Details
-
Bug
-
Status: Closed (View Workflow)
-
Major
-
Resolution: Fixed
-
24.02.9, 25.01.6, 25.10.1
-
None
-
MXS-SPRINT-267, MXS-SPRINT-268
Description
When performing runtime modifications, the configuration management code ignores the value returned by the MariaDBMonitor post_configure()-function (that detects cross-parameter dependencies) and takes the faulty configuration into use. This may cause the excluded servers-array to point to non-existing servers, which can lead to a crash, or at the very least, the promotion exclusion system working incorrectly.

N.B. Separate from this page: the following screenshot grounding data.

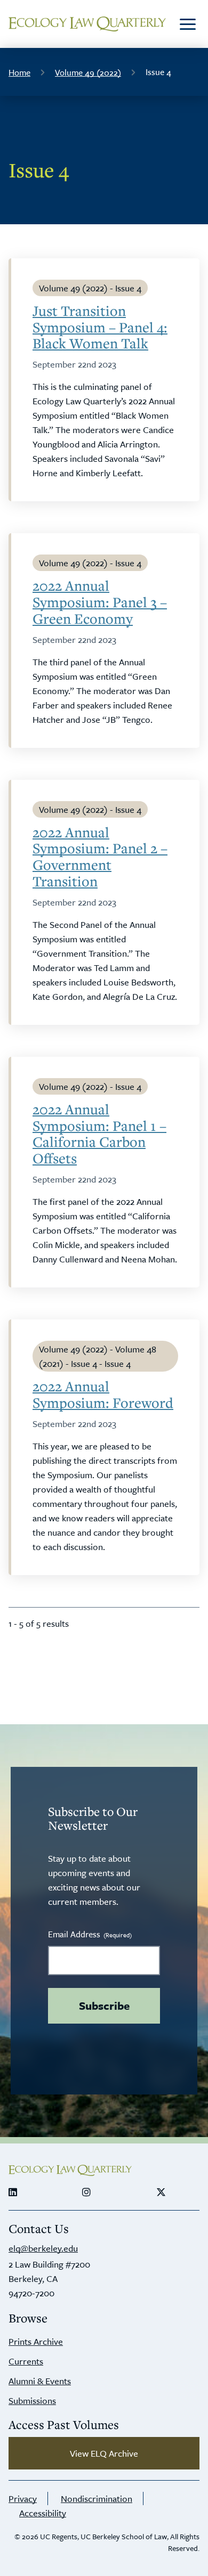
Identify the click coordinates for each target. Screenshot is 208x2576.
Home (19, 72)
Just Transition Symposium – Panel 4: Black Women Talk (100, 327)
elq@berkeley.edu (43, 2248)
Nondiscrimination (96, 2498)
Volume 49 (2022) (88, 72)
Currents (26, 2361)
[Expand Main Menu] (187, 24)
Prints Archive (36, 2341)
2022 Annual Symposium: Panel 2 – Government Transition (100, 857)
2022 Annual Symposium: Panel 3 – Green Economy (100, 601)
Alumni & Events (40, 2380)
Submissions (32, 2400)
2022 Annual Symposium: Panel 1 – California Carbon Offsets (99, 1134)
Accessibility (42, 2513)
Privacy (23, 2498)
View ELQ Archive (104, 2453)
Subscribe (104, 2005)
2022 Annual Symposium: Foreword (103, 1394)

This can only happen when removing servers from the monitor during runtime, and when the removed servers are also in the "servers_no_promotion"-setting.
The correct fix to this issue is to improve config validation of the monitor settings such that removing the servers simply fails, even during runtime. Preferably the failure would come with a descriptive error message.
After the fix
The monitor refuses runtime attempts to remove a server if that server is still in "servers_no_promotion". In 25.10, "servers_no_cooperative_monitoring_locks" has a similar effect. Adding a non-monitored server to either of the settings also fails.
Original description:
We had an incident where Maxscale failed over to a replica that was listed in `servers_no_promotion`.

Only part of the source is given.